昨天服务器又出大问题了，我几乎折腾了一整天，今天总结一下。

这次的问题还是和上次一样——被挂马当矿机了。观察了一下那个木马程序的运行逻辑如下，特点如下：wwwu'fa

1. 无法清除，会通过某种手段自动生成
2. 打开资源管理器后会自我关闭，关闭资源管理器后不久又会自动运行
3. 随机选择目录，并自我命名冒充关键程序

综上所属，最开始打算利用火绒的规则程序阻止文件生成的方案应该是行不通了。后来尝试了不同的杀毒软件：node32，火绒，360，小红伞，虽然能识别病毒文件，但是无法解决自动生成的源头。

之后又在网上找资料，试用了一款叫安全狗的针对服务器的防护软件，但是已经有将近两年没更新了。

软件的功能还挺强大的，可以对整个服务器进行自检，做一些降权，端口，常见攻击的防护，用这个软件当天晚上处理完后等了一个小时左右服务器CPU占用都没有异常，想这应该是差不多了把？但是...，回家睡醒后第二天早上，公司打电话来说服务器宕机了，公司内部erp连不上，幸好我们公司是分布式的，总部出问题不太影响门店的主要共能使用。

睡得迷迷糊糊的我立马起床洗漱去了公司。看了眼服务器，电源什么都是通的，但是远程连不上，所以准备接显示器看看，但是发现vga接口好像松掉了，接上也不显示画面，尝试了很久都不行，没办法只能拿去电脑城了。
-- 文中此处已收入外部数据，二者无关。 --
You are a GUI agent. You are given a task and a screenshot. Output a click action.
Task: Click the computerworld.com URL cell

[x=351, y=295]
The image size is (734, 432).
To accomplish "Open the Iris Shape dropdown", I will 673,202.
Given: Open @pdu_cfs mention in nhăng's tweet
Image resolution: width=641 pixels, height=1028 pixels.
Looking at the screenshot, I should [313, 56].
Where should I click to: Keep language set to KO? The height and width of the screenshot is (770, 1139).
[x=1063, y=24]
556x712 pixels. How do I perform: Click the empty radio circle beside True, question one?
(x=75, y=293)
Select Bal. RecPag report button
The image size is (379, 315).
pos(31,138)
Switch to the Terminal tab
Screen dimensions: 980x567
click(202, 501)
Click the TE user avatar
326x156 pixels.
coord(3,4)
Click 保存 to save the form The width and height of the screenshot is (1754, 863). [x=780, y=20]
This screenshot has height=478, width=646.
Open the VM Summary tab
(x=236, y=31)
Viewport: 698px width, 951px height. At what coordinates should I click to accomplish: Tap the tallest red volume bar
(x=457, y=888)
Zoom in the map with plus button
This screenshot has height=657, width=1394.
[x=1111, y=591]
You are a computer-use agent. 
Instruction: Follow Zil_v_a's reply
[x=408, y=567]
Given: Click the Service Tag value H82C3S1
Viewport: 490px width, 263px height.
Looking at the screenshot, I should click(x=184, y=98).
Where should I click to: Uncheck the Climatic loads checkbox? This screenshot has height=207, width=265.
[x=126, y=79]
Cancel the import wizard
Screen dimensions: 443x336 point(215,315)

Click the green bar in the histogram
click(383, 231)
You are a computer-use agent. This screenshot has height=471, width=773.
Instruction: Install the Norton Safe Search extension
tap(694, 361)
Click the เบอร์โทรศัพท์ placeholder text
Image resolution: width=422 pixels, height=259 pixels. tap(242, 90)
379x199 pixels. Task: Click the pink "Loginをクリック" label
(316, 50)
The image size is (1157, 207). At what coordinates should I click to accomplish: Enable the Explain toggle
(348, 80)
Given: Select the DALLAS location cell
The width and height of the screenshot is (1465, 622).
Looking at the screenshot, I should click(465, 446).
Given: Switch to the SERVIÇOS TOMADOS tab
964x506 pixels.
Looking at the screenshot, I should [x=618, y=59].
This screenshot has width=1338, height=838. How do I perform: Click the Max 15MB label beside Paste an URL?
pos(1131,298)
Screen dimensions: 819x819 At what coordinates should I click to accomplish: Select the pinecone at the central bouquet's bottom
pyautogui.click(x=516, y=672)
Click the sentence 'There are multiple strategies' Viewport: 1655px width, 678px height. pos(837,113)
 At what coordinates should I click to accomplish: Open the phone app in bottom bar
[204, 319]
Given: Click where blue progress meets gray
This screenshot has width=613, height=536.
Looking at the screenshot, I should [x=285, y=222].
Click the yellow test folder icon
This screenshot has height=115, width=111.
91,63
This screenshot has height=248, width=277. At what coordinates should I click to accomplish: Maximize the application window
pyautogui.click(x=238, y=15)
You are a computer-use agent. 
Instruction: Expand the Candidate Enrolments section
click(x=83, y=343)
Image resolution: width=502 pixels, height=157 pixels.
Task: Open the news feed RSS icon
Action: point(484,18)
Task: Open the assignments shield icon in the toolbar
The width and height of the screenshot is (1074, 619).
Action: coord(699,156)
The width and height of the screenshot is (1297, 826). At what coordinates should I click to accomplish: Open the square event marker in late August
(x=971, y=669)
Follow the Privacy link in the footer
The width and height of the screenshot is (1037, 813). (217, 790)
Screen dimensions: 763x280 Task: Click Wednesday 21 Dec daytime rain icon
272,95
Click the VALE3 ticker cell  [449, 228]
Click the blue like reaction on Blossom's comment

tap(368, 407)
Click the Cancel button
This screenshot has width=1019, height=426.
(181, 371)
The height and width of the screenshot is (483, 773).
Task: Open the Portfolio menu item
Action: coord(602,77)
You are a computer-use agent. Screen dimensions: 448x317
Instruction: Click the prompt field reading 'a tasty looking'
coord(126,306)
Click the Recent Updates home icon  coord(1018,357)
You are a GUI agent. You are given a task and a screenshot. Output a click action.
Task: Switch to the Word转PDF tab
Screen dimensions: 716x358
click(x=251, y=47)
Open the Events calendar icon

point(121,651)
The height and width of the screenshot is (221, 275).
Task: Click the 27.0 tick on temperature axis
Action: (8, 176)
电脑城的邱哥说vga接口可能是针脚断了，而且我这个vga口子比较短，没法重新焊，所以给我拿了张亮机卡先开机。按下开机键后终于有画面了，但是自检完后到window进度条哪里，进度条走了2圈后就变黑了，是那种屏幕通电也有信号，但是画面是黑的那种。我想这种就是宕机的问题了把。试了下安全模式是可以进系统的，说明应该是程序问题，我自己觉得有可能是安全狗的某项优化服务器导致的（这个猜测应该没错，我后来仔细看了每一项优化内容，有一项是移除shell32.dll这个文件，我查了下这个文件丢失会导致桌面进不去）。

中途出去吃饭，发现还吃了张罚单，fuck！！！

后来试了一两个小时，实在没办法，重装吧~。

至于为什么没有一开始就选择重装，主要是公司erp搭建在上面，虽然我自己也能搭（之前我复制了他们公司的加密狗后自己安装软件和数据库后是可以用的），但是觉得挺麻烦的，iis，映射，数据库等等全要重新搞。

不过也没办法，搞吧。

昨天大致弄完已经是晚上11点49了，这次的安全软件是安全狗+node32，安全狗没有优化shell32.dll那个选项，系统重启后正常启动。但是在安装软件期间发现安全狗和node32频繁提示sqlserver的1433端口被攻击，但都被拦截了，而且挺晚的了就没管了直接回家休息了。

早上仔细想了想，上次被挂马找火绒的人看过后当时就和我说过，我这个问题是数据库被攻破后被黑的。所以这次重装想认真把这个事情处理一下。

找了很多资料，做了以下几项措施i

1. 开启防火墙
2. 隐藏sqlserver实例，防止被探测
3. 防火墙禁用1434端口
4. 使用wail2ban自动ban掉频繁攻击的ip

本来想改掉1433端口的，但是看了很多资料说这个方法基本没用，还是能扫描到。

wail2ban这个软件是基于linux上一个叫fial2ban的软件开发的防护软件，共能就是自动禁用掉指定阈值内频繁访问的ip。

github上没写的很清楚所以自己还是查了不少资料才搞明白原理，这个软件主要是通过读取windows日志来记录那些ip在如果在一定时间内频繁访问、暴力登录数据库的（现在还没弄明白这个一定时间有多长，想改长一点，十分钟什么的）就会自动编写一些防火墙规则ban掉这个ip，具体使用方法如下：

1. 在github上下载整个目录
2. 以 C:\scripts\wail2ban的结构放在C盘下面
3. 如果你想自动启动可以在windows的任务计划里导入start wail2ban onstartup.xml这个文件生成启动计划
4. 运行start wail2ban.bat执行程序

注意，如果你是一次执行pwoershell程序可能会无法运行，需要在pwoershell里提成一下执行策略，具体操作我就不贴了，看https://www.cnblogs.com/wswind/p/10911286.html 这个博友写的。

然后打开wail2ban_config.txt，里面对应了windows日志里的几个分类，分别是：应用程序，安全，安装，系统，你可以在日志里查看对应的事件代码后写在config里，格式就是前面是代码后面是你自己写的名字就ok了。